- _Kurze Übung_:
Nennen Sie alle Orte, die der unten stehende Textauszug zum Projekt „Sugar Coat“ als erste Orte anführt, an denen weiße Europäer*innen von der institutionalisierten Versklavung von Menschen aus Afrika profitierten.

Sugar Coat
Der Zuckerhandel war lange mit viel Leid und Blut verknüpft. Barbados, Jamaika und die Leeward-Inseln waren ein paar der ersten Orte, an denen weiße Europäer*innen von der institutionalisierten Versklavung von Menschen aus Afrika profitierten. Die Künstlerin Christina Leslie arbeitet diese Verbrechen in ihrem Projekt „Sugar Coat“ auf.
Dafür nutzt sie genau das, was so viel Leid verursachte: den Zucker selbst. Mit einer besonderen Technik erstellt sie mit Zuckerkristallen Bilder. Ich wollte mehr über das Projekt wissen und habe ihr einige Fragen gestellt.
Du lebst in Kanada. Wie bist Du auf das Thema aufmerksam geworden?
Ich war mir der Zuckerhandelsindustrie und des transatlantischen Sklavenhandels in der gesamten Karibik immer bewusst, weil ich jamaikanische und englische Vorfahren habe. Allerdings hatte ich bis vor kurzem, als ich meine Masterarbeit fertigstellte, keine Gelegenheit, eigene Forschung zu diesem Thema zu betreiben.
Wie wird in der Karibik mit den Verbrechen umgegangen? Wird Sklaverei in Schulen behandelt?

- _Vorliegende Angaben_:
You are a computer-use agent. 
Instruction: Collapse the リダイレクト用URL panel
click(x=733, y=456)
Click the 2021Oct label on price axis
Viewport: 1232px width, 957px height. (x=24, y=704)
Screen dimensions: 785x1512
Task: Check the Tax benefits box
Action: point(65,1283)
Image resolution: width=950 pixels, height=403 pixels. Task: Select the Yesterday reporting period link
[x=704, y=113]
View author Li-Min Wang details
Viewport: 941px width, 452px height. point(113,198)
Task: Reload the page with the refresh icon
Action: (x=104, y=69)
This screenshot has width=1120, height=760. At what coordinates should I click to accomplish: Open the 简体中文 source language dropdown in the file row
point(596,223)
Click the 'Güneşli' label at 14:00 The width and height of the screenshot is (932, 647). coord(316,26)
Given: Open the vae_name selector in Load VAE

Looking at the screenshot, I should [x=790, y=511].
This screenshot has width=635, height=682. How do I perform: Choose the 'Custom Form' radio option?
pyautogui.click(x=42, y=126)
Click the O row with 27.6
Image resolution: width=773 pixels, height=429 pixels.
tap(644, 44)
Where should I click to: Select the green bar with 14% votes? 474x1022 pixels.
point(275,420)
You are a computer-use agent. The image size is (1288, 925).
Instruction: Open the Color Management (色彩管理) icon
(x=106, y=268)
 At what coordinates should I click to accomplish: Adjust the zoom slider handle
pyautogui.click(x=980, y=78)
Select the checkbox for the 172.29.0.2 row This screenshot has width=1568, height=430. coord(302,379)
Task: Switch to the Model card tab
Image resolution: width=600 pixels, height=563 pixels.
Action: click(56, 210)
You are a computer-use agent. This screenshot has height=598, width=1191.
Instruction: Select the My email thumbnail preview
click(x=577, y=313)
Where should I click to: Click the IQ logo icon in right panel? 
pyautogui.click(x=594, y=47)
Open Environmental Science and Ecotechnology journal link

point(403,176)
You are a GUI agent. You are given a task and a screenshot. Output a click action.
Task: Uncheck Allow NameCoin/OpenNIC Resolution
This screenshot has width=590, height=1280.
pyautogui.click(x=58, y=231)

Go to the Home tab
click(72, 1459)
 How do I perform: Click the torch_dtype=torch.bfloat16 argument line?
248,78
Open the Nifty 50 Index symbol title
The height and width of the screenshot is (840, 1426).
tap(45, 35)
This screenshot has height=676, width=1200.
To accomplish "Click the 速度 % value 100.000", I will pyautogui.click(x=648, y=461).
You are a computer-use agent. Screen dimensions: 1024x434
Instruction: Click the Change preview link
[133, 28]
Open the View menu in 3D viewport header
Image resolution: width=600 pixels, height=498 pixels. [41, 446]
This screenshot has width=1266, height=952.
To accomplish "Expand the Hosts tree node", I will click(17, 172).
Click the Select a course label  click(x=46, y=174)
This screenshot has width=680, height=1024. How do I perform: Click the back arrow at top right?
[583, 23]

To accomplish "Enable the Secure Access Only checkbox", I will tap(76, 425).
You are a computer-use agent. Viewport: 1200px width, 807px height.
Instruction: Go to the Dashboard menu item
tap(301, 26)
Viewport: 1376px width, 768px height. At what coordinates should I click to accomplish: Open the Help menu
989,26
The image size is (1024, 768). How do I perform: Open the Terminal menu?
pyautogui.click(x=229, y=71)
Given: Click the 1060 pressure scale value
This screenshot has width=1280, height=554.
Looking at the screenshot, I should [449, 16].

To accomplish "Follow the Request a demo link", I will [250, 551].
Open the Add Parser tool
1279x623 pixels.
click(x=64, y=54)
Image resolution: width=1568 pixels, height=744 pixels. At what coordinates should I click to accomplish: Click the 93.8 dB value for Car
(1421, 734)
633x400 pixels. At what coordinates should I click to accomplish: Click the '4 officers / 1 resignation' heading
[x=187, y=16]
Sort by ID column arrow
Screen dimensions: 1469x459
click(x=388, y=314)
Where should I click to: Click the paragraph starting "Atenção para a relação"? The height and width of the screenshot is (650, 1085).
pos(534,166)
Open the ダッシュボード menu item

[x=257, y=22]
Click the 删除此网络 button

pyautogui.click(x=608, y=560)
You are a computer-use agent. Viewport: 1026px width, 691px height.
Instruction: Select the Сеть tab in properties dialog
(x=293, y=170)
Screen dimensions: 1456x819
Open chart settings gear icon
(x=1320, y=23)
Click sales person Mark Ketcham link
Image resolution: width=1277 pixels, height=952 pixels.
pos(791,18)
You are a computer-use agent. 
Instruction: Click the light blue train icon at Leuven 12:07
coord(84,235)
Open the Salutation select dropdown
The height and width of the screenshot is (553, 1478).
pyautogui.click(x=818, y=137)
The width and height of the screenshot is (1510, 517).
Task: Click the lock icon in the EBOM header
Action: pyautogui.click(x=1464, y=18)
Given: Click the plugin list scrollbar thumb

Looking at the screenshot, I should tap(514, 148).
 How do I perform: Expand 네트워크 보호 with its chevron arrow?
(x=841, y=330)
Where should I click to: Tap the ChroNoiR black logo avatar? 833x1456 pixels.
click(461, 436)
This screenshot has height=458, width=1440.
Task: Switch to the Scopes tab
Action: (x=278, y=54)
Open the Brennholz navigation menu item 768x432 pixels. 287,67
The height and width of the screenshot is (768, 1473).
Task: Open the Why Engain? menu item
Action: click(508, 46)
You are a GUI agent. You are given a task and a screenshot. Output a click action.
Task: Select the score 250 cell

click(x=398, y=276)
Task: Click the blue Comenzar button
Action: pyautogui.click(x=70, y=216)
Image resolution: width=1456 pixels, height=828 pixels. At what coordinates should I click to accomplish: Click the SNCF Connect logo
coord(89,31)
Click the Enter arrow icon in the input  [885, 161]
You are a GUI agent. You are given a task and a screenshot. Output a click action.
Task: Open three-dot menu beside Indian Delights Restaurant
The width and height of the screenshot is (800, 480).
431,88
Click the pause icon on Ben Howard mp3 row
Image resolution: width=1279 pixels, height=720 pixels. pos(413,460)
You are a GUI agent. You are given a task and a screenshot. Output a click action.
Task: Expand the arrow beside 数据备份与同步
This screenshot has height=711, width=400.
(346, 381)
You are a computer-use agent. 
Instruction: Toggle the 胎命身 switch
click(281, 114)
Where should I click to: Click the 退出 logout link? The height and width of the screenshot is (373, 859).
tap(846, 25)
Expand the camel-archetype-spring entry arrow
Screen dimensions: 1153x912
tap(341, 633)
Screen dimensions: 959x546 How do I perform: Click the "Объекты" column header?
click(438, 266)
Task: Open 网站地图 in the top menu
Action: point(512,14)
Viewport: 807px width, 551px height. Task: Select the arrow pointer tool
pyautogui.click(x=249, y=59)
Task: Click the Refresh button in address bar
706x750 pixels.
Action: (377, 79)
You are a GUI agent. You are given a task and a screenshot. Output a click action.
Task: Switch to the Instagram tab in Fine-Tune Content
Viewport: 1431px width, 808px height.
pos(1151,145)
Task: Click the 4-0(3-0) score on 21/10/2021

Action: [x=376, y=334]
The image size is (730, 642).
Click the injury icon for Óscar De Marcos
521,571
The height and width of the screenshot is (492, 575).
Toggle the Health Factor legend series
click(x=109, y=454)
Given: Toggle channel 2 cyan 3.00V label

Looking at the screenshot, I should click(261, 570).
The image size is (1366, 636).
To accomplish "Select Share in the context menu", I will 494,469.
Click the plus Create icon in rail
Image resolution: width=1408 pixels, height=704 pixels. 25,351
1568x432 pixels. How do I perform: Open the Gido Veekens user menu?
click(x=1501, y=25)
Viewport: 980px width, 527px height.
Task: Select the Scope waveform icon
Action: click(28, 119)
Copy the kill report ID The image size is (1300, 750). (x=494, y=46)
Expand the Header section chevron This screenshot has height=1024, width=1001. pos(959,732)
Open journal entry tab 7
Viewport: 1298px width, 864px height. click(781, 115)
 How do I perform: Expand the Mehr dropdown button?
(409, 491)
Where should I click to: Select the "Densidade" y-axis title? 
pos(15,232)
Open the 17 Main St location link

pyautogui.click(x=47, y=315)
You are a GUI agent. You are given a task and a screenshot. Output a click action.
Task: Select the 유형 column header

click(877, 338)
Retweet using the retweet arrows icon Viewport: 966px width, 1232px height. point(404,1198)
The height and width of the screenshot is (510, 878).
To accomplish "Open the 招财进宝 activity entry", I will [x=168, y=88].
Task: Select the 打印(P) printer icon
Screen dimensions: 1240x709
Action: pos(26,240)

- _Lösung der Aufgabe_:
Barbados, Jamaika, die Leeward-Inseln